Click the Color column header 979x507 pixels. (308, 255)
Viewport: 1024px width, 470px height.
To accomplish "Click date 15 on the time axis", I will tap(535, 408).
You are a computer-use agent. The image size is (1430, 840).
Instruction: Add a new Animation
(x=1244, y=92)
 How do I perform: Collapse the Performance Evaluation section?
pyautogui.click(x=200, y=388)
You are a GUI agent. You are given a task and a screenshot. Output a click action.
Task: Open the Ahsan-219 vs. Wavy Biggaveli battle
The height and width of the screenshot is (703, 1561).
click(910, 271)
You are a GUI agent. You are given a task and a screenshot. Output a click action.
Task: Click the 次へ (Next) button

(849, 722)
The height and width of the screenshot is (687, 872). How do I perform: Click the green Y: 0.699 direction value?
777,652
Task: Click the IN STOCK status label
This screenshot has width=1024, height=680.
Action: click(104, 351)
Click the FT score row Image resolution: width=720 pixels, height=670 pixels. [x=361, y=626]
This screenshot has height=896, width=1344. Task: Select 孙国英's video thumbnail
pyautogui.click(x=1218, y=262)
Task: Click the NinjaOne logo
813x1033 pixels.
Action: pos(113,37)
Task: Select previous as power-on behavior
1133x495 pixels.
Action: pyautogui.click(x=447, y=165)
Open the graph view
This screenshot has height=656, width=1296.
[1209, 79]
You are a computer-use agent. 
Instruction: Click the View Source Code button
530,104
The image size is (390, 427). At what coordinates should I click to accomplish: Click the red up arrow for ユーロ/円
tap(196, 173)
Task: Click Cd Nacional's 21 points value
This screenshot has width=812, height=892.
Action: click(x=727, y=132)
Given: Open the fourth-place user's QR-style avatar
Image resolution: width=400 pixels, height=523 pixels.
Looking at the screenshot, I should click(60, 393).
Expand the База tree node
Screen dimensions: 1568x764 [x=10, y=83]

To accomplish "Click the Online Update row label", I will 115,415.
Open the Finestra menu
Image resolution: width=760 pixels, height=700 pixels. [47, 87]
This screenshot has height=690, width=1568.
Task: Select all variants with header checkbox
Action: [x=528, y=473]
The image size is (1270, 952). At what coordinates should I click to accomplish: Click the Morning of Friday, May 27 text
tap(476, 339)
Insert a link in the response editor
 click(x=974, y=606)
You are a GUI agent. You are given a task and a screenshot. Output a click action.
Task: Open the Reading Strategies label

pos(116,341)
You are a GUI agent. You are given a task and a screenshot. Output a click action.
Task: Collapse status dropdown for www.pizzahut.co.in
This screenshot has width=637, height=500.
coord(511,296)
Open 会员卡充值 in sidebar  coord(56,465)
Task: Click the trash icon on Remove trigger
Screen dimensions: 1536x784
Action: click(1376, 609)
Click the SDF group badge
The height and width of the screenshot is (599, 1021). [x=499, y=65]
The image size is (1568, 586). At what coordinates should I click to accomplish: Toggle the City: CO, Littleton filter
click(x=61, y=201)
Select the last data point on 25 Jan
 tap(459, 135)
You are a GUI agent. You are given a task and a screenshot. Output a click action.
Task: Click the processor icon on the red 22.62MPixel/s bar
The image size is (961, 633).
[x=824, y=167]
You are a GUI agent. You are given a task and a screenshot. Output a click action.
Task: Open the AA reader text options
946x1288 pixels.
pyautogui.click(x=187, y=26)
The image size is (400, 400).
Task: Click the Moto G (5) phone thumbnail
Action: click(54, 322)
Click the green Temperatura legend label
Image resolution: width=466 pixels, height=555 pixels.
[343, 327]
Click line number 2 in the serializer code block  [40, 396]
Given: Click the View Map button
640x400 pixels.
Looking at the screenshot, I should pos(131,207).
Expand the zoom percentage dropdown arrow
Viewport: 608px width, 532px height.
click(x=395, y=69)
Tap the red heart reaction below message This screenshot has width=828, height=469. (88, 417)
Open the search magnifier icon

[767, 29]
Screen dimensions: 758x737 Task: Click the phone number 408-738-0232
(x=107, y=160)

+ + + +

What you need to do: The material above needs to be reproduced exactly as written.

Exercise solution:
Click the Color column header 979x507 pixels. (308, 255)
Viewport: 1024px width, 470px height.
To accomplish "Click date 15 on the time axis", I will tap(535, 408).
You are a computer-use agent. The image size is (1430, 840).
Instruction: Add a new Animation
(x=1244, y=92)
 How do I perform: Collapse the Performance Evaluation section?
pyautogui.click(x=200, y=388)
You are a GUI agent. You are given a task and a screenshot. Output a click action.
Task: Open the Ahsan-219 vs. Wavy Biggaveli battle
The height and width of the screenshot is (703, 1561).
click(910, 271)
You are a GUI agent. You are given a task and a screenshot. Output a click action.
Task: Click the 次へ (Next) button

(849, 722)
The height and width of the screenshot is (687, 872). How do I perform: Click the green Y: 0.699 direction value?
777,652
Task: Click the IN STOCK status label
This screenshot has width=1024, height=680.
Action: click(104, 351)
Click the FT score row Image resolution: width=720 pixels, height=670 pixels. [x=361, y=626]
This screenshot has height=896, width=1344. Task: Select 孙国英's video thumbnail
pyautogui.click(x=1218, y=262)
Task: Click the NinjaOne logo
813x1033 pixels.
Action: pos(113,37)
Task: Select previous as power-on behavior
1133x495 pixels.
Action: pyautogui.click(x=447, y=165)
Open the graph view
This screenshot has height=656, width=1296.
[1209, 79]
You are a computer-use agent. 
Instruction: Click the View Source Code button
530,104
The image size is (390, 427). At what coordinates should I click to accomplish: Click the red up arrow for ユーロ/円
tap(196, 173)
Task: Click Cd Nacional's 21 points value
This screenshot has width=812, height=892.
Action: click(x=727, y=132)
Given: Open the fourth-place user's QR-style avatar
Image resolution: width=400 pixels, height=523 pixels.
Looking at the screenshot, I should click(60, 393).
Expand the База tree node
Screen dimensions: 1568x764 [x=10, y=83]

To accomplish "Click the Online Update row label", I will 115,415.
Open the Finestra menu
Image resolution: width=760 pixels, height=700 pixels. [47, 87]
This screenshot has height=690, width=1568.
Task: Select all variants with header checkbox
Action: [x=528, y=473]
The image size is (1270, 952). At what coordinates should I click to accomplish: Click the Morning of Friday, May 27 text
tap(476, 339)
Insert a link in the response editor
 click(x=974, y=606)
You are a GUI agent. You are given a task and a screenshot. Output a click action.
Task: Open the Reading Strategies label

pos(116,341)
You are a GUI agent. You are given a task and a screenshot. Output a click action.
Task: Collapse status dropdown for www.pizzahut.co.in
This screenshot has width=637, height=500.
coord(511,296)
Open 会员卡充值 in sidebar  coord(56,465)
Task: Click the trash icon on Remove trigger
Screen dimensions: 1536x784
Action: click(1376, 609)
Click the SDF group badge
The height and width of the screenshot is (599, 1021). [x=499, y=65]
The image size is (1568, 586). At what coordinates should I click to accomplish: Toggle the City: CO, Littleton filter
click(x=61, y=201)
Select the last data point on 25 Jan
 tap(459, 135)
You are a GUI agent. You are given a task and a screenshot. Output a click action.
Task: Click the processor icon on the red 22.62MPixel/s bar
The image size is (961, 633).
[x=824, y=167]
You are a GUI agent. You are given a task and a screenshot. Output a click action.
Task: Open the AA reader text options
946x1288 pixels.
pyautogui.click(x=187, y=26)
The image size is (400, 400).
Task: Click the Moto G (5) phone thumbnail
Action: click(54, 322)
Click the green Temperatura legend label
Image resolution: width=466 pixels, height=555 pixels.
[343, 327]
Click line number 2 in the serializer code block  [40, 396]
Given: Click the View Map button
640x400 pixels.
Looking at the screenshot, I should pos(131,207).
Expand the zoom percentage dropdown arrow
Viewport: 608px width, 532px height.
click(x=395, y=69)
Tap the red heart reaction below message This screenshot has width=828, height=469. (88, 417)
Open the search magnifier icon

[767, 29]
Screen dimensions: 758x737 Task: Click the phone number 408-738-0232
(x=107, y=160)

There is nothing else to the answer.